[CODE BLUE 2019]基調講演:核兵器とハッキング[レポート] #codeblue_jp
こんにちは、臼田です。
『世界トップクラスのセキュリティ専門家による日本発の情報セキュリティ国際会議』でありますCODE BLUE 2019に参加していますのでレポートします。
このブログは下記セッションについてのレポートです。
基調講演:核兵器とハッキング Presented by アンドリュー・ファター
核兵器はサイバー攻撃されても安全なのか?テロリストはハッキングによって核兵器を発射できるのか?私たちは、世界的な核の秩序に対して最先端の技術に追いついているか?アンドリュー・ファッター氏は、核兵器に対する漠然とした不安と、あまり理解されていないサイバー問題に関する包括的な評価を提供し、「サイバー」とラベルされた多くのダイナミクスが、世界の兵器管理の考え方にどれくらい影響を与えているかについて解説する。

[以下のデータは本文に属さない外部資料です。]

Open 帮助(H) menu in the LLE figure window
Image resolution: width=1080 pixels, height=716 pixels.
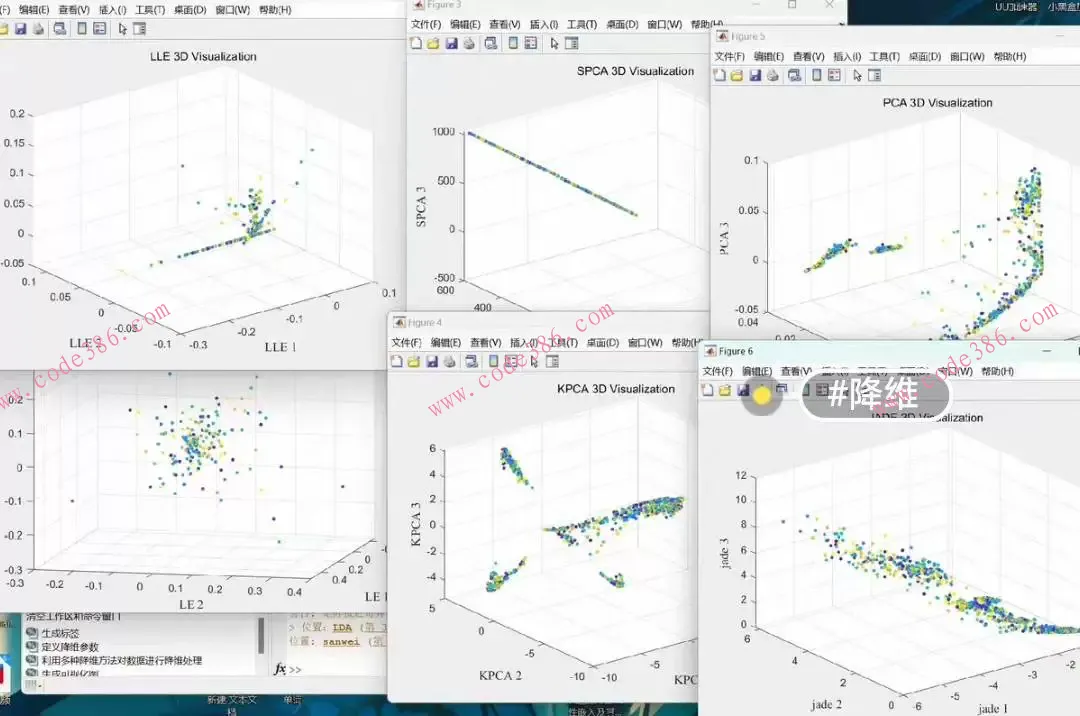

本講演では、サイバー現象を取り巻く誇大広告をはねのけ、新たに発生しつつあるサイバーと核とのつながりを真に理解し、積極的に対処するための枠組みを紹介する。核兵器の企業間同士のサイバーチャレンジを追跡、そして異なるサイバー脅威の重要な違いを説明し、サイバー上での能力が、どのように戦略的思考・核バランス・核抑止・危機管理に影響を与えるかについて明らかにする。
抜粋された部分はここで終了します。